WHAT YOU WILL DO = Below are some records. How many of their lines contain the string "computer"? Give the number only.

(Collected data)
----------------
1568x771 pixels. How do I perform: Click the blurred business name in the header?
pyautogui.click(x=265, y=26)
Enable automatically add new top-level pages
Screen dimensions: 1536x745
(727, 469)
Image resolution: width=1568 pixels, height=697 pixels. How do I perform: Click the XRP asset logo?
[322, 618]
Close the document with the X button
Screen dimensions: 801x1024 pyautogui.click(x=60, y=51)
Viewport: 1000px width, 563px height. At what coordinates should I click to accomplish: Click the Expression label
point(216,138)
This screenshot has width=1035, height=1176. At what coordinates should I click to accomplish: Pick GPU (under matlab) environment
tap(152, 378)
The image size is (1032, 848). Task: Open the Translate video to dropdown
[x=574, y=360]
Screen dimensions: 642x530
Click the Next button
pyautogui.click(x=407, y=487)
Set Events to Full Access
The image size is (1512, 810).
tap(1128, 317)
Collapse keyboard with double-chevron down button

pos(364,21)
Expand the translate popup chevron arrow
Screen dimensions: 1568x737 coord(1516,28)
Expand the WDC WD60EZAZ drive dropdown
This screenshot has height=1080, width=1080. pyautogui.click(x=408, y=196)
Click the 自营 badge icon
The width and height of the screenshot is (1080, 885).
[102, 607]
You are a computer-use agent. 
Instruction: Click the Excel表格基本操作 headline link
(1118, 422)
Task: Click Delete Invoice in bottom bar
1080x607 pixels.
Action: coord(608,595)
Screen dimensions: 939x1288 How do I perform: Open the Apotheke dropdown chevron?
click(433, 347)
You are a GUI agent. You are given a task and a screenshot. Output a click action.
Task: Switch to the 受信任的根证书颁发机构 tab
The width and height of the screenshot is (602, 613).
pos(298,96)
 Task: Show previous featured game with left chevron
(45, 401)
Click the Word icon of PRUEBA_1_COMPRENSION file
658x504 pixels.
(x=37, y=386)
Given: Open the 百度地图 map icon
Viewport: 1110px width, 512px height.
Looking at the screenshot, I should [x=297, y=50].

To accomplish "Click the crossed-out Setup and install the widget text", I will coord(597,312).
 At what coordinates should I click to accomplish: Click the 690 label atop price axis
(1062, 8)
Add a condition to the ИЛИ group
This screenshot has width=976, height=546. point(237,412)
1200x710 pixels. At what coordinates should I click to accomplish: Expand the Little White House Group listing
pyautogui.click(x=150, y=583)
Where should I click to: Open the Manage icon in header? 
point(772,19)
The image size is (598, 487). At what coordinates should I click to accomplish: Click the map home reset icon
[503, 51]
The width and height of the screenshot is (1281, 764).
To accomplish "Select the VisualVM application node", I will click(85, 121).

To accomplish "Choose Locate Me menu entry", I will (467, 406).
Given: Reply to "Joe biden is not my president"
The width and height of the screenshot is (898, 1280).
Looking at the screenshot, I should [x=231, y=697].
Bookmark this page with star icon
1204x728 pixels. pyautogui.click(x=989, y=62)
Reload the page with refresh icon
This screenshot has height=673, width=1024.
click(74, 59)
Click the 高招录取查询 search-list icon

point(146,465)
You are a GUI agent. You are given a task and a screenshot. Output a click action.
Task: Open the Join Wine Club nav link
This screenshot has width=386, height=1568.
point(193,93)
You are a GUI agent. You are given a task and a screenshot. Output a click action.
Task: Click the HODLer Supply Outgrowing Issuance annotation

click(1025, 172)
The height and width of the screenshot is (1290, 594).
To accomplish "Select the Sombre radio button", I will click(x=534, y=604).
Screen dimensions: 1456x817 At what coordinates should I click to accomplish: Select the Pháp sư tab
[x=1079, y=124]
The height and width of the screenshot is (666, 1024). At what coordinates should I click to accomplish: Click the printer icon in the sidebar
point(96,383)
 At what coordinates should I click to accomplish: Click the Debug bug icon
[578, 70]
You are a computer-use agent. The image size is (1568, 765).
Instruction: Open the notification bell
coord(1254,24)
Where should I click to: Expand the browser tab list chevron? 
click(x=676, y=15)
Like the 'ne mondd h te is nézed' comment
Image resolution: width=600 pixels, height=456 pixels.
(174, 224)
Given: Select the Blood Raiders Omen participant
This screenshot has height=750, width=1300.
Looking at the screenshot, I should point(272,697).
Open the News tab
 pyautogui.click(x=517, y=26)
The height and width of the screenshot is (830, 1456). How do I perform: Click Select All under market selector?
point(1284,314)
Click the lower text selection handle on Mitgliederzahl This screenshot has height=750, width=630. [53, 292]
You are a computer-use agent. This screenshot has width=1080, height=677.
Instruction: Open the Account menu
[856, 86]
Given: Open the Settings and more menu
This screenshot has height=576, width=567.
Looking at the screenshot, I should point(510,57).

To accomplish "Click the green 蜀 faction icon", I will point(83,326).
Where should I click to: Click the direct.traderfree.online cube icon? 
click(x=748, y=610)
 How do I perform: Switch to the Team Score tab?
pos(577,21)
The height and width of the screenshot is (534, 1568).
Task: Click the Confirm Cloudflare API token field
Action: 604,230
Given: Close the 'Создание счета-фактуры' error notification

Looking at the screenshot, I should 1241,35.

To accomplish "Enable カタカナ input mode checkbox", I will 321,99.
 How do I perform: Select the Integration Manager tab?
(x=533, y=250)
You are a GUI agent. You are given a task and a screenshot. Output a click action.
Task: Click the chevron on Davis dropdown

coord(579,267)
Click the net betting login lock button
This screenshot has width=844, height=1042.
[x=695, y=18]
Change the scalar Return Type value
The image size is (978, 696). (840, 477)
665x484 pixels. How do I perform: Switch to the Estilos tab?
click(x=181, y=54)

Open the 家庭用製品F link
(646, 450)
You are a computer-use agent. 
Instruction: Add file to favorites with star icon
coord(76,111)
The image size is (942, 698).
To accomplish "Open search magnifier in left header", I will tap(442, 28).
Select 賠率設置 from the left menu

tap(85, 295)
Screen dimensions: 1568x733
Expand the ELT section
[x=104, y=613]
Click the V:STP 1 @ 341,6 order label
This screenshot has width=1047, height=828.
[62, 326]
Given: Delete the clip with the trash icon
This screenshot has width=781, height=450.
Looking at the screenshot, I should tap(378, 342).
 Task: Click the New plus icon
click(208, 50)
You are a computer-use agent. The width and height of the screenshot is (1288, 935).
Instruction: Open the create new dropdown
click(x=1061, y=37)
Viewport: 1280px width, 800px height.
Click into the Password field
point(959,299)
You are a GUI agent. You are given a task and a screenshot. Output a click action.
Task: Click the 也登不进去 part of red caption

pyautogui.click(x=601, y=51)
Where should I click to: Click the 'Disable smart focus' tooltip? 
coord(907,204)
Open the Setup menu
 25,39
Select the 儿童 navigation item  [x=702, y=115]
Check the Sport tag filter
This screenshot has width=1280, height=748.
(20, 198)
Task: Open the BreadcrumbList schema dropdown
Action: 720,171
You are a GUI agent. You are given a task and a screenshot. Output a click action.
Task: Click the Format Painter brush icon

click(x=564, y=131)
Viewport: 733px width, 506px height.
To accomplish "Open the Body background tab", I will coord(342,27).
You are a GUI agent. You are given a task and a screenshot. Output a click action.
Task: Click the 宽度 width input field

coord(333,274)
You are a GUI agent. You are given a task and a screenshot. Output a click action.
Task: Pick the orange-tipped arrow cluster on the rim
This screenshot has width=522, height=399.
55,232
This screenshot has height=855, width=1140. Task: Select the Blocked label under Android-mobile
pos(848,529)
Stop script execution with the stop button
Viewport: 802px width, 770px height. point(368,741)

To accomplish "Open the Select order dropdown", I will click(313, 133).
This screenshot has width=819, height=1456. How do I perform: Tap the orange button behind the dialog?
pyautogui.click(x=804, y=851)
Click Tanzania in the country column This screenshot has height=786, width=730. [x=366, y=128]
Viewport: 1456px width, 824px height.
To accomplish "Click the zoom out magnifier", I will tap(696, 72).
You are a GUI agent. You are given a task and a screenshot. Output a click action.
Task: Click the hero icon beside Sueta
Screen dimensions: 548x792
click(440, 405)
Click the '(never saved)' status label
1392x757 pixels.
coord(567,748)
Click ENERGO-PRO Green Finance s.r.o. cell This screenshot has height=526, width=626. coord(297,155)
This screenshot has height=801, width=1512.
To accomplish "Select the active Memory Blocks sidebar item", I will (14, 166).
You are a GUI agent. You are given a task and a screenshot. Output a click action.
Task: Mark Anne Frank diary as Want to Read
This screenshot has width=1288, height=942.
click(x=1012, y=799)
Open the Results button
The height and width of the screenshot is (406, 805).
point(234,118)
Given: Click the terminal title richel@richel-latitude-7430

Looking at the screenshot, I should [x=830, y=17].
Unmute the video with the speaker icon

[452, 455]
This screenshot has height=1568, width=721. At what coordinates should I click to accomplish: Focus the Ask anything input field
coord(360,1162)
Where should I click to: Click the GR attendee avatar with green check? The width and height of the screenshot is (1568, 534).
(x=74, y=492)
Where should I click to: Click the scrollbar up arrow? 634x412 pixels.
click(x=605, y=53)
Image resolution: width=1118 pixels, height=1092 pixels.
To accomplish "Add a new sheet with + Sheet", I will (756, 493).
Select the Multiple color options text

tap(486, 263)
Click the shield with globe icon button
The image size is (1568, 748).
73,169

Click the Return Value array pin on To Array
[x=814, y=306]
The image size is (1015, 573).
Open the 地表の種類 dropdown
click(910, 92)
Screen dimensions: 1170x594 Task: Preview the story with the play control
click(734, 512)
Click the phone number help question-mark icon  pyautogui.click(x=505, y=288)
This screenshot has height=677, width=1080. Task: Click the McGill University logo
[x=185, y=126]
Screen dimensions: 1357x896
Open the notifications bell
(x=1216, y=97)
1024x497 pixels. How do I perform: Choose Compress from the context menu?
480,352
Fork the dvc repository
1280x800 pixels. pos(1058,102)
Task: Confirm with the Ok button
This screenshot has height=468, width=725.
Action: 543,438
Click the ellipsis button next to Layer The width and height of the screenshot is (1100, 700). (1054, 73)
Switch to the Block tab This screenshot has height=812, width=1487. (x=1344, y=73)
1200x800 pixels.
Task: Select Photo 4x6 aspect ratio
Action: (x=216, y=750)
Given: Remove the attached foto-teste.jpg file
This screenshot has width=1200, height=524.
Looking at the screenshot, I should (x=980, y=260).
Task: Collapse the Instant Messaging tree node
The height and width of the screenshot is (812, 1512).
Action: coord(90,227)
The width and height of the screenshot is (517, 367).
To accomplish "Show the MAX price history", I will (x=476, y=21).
----------------
THE COMPLETED TASK = 5